Exercise brief – Scan the entries line by line and return those with "agent".

# # #

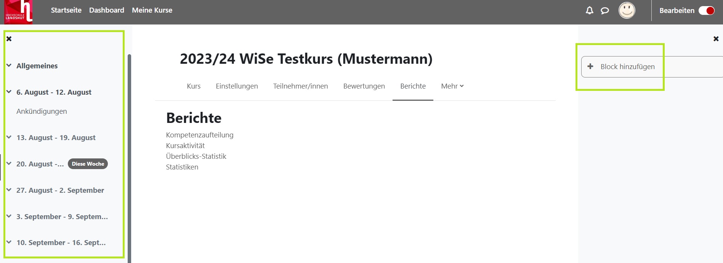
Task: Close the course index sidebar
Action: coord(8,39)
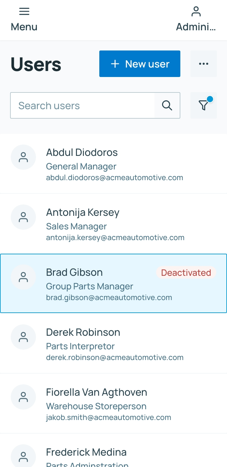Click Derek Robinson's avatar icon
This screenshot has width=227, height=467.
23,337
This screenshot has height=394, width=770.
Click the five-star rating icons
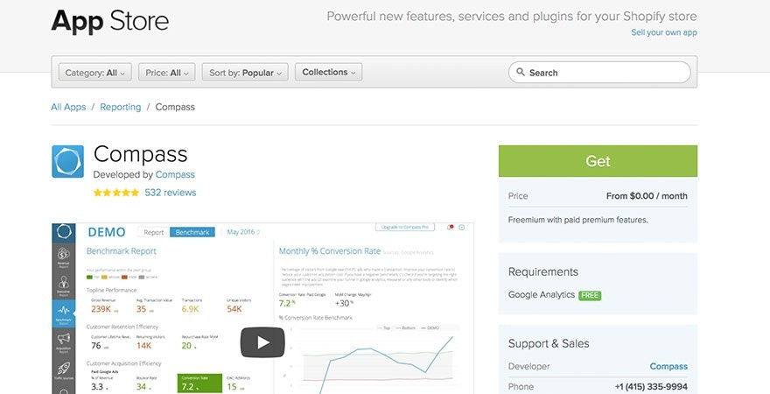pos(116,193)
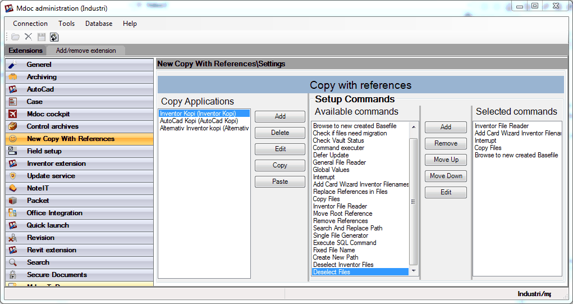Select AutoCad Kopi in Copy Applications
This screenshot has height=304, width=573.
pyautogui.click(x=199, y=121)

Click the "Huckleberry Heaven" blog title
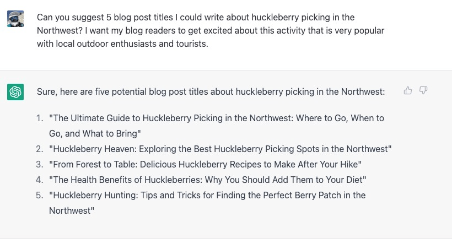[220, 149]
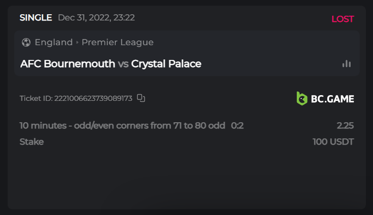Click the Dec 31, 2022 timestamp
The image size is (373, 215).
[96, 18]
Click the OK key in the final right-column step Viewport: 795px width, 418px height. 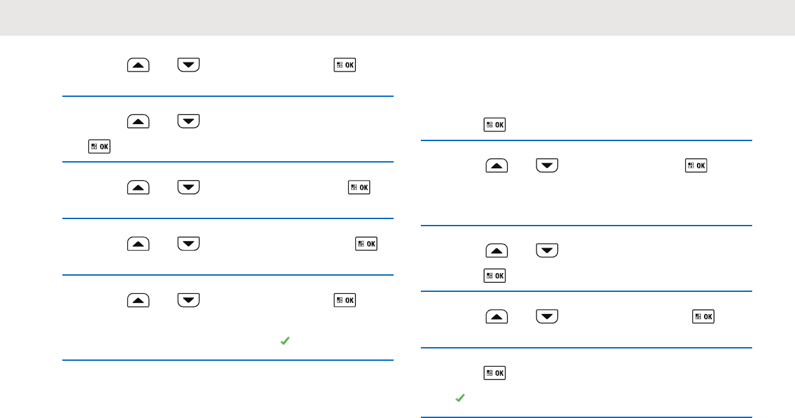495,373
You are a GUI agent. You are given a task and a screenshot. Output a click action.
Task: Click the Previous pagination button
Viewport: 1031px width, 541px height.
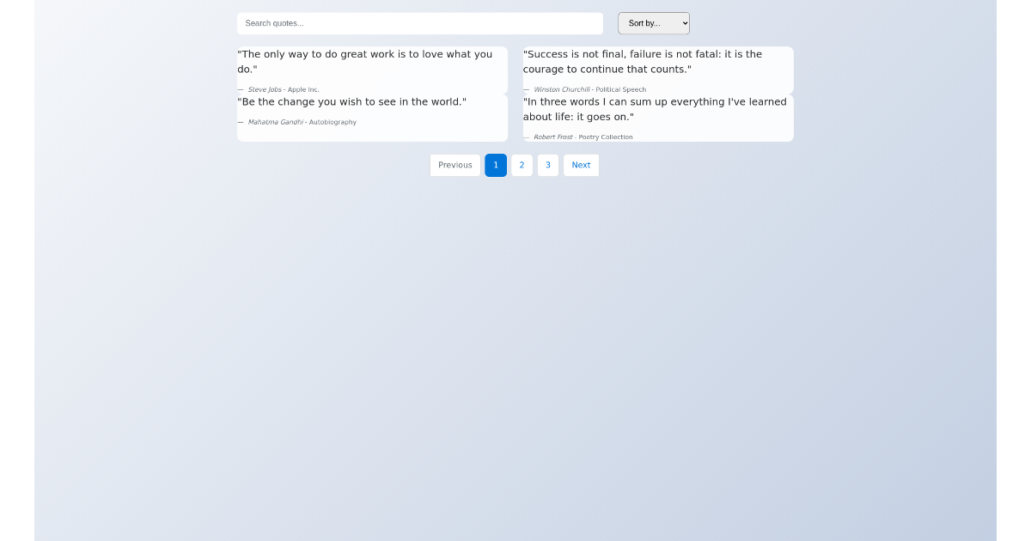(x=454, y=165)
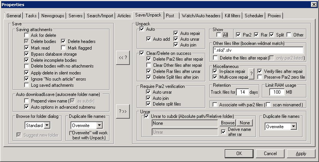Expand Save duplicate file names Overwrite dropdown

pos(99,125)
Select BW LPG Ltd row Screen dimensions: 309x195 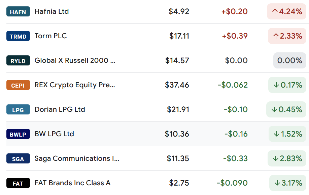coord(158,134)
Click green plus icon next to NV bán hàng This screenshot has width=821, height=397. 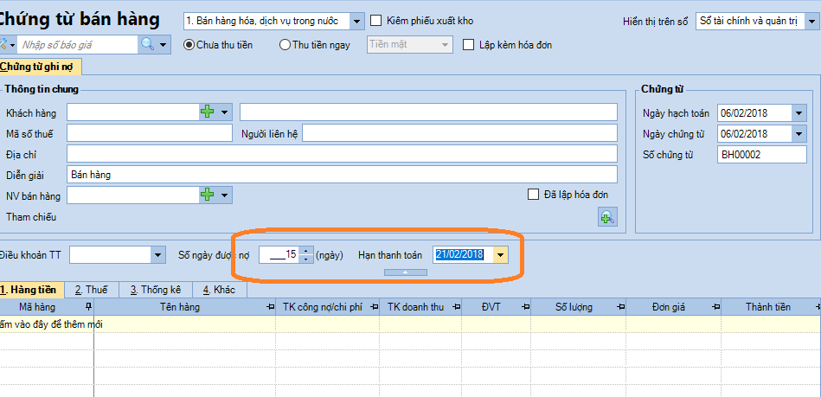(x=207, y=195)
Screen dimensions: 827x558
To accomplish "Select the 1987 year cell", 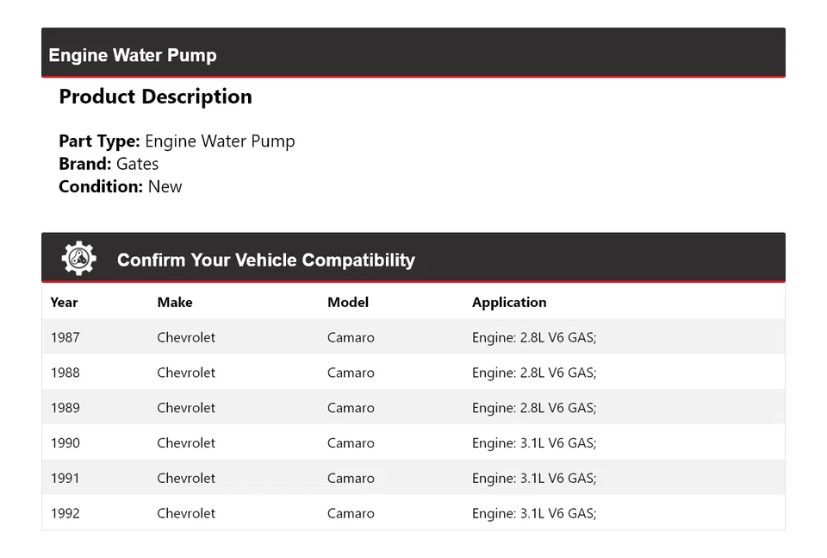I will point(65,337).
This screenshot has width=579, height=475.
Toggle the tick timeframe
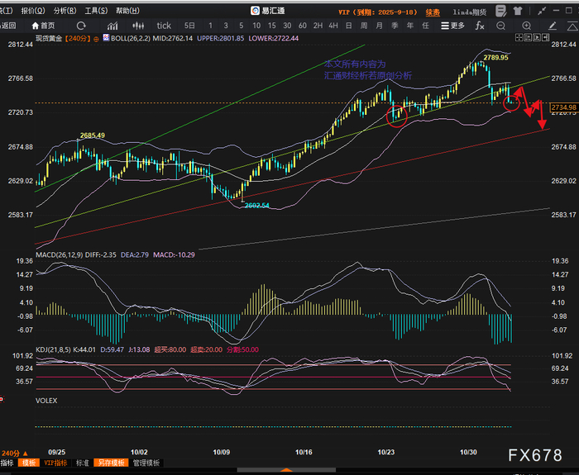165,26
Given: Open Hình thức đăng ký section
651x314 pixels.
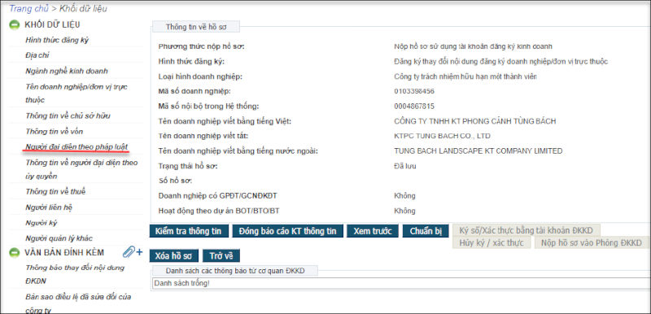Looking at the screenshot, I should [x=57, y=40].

# # #

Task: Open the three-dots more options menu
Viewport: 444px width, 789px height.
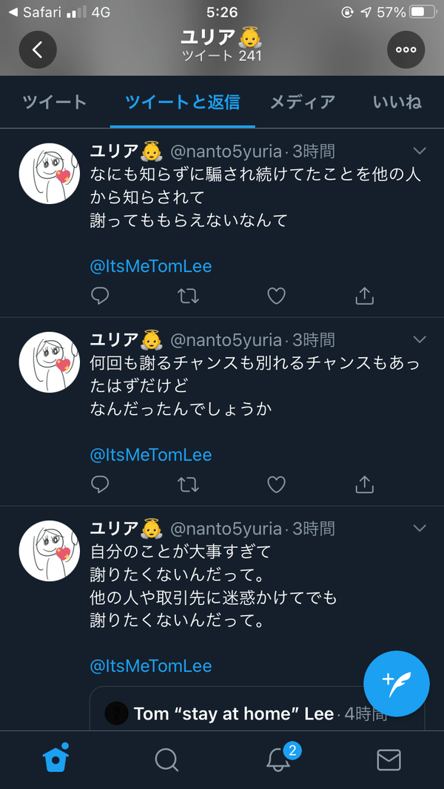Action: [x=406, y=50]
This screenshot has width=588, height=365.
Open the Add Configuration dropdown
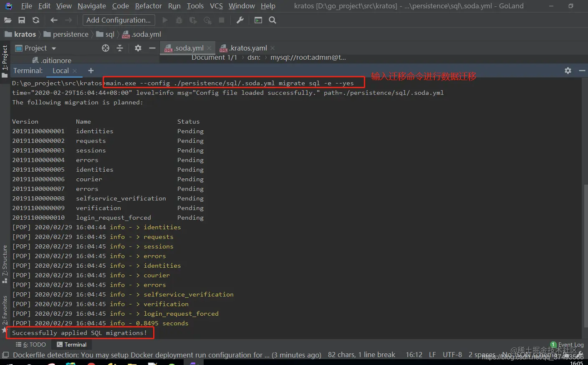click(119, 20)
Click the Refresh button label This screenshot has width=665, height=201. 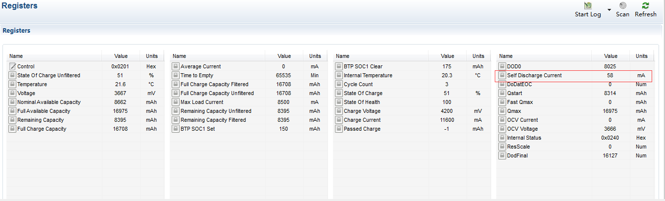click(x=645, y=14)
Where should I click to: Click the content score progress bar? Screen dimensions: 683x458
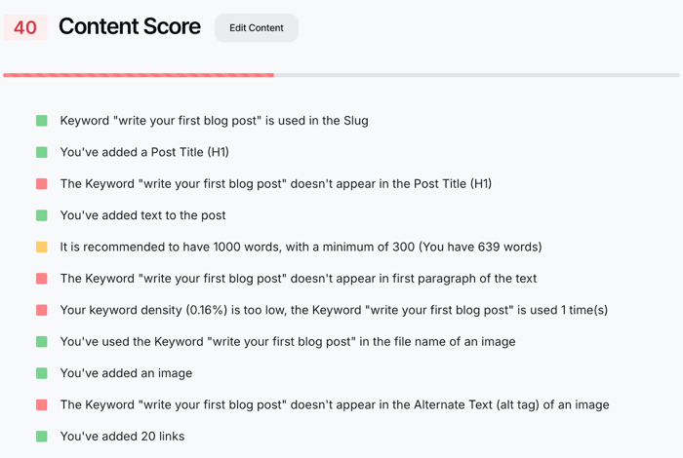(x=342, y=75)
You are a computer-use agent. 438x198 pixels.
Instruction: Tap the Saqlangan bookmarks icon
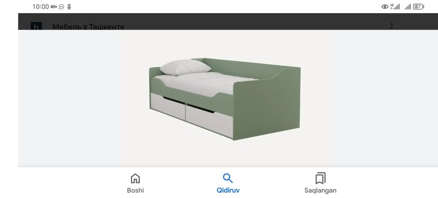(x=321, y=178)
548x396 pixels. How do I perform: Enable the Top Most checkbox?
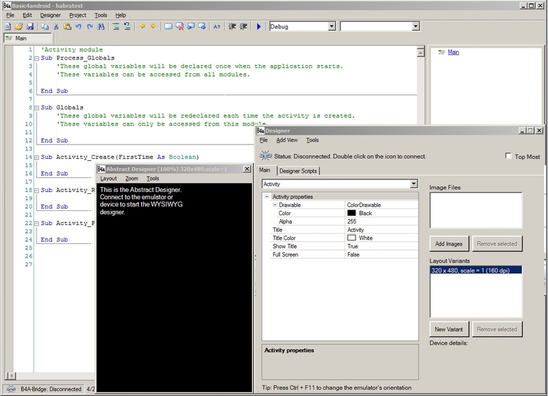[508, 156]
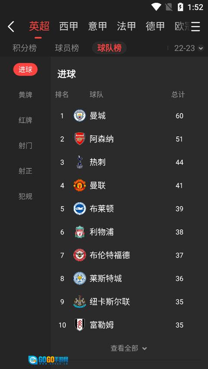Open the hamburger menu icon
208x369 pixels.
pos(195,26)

# # #

Output of the exercise –
You are a GUI agent. You are given a task and a screenshot. Output a click action.
You are a computer-use agent. 438x198 pixels.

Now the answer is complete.